Saved data entries:
-=-=-=-=-
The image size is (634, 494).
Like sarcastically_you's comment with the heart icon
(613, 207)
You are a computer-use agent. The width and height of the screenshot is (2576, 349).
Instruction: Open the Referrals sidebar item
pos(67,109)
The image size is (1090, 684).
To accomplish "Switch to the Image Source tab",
-=-=-=-=-
### Required work:
Every line above should be transcribed exactly.

### Exercise response:
The image size is (634, 494).
Like sarcastically_you's comment with the heart icon
(613, 207)
You are a computer-use agent. The width and height of the screenshot is (2576, 349).
Instruction: Open the Referrals sidebar item
pos(67,109)
The image size is (1090, 684).
To accomplish "Switch to the Image Source tab",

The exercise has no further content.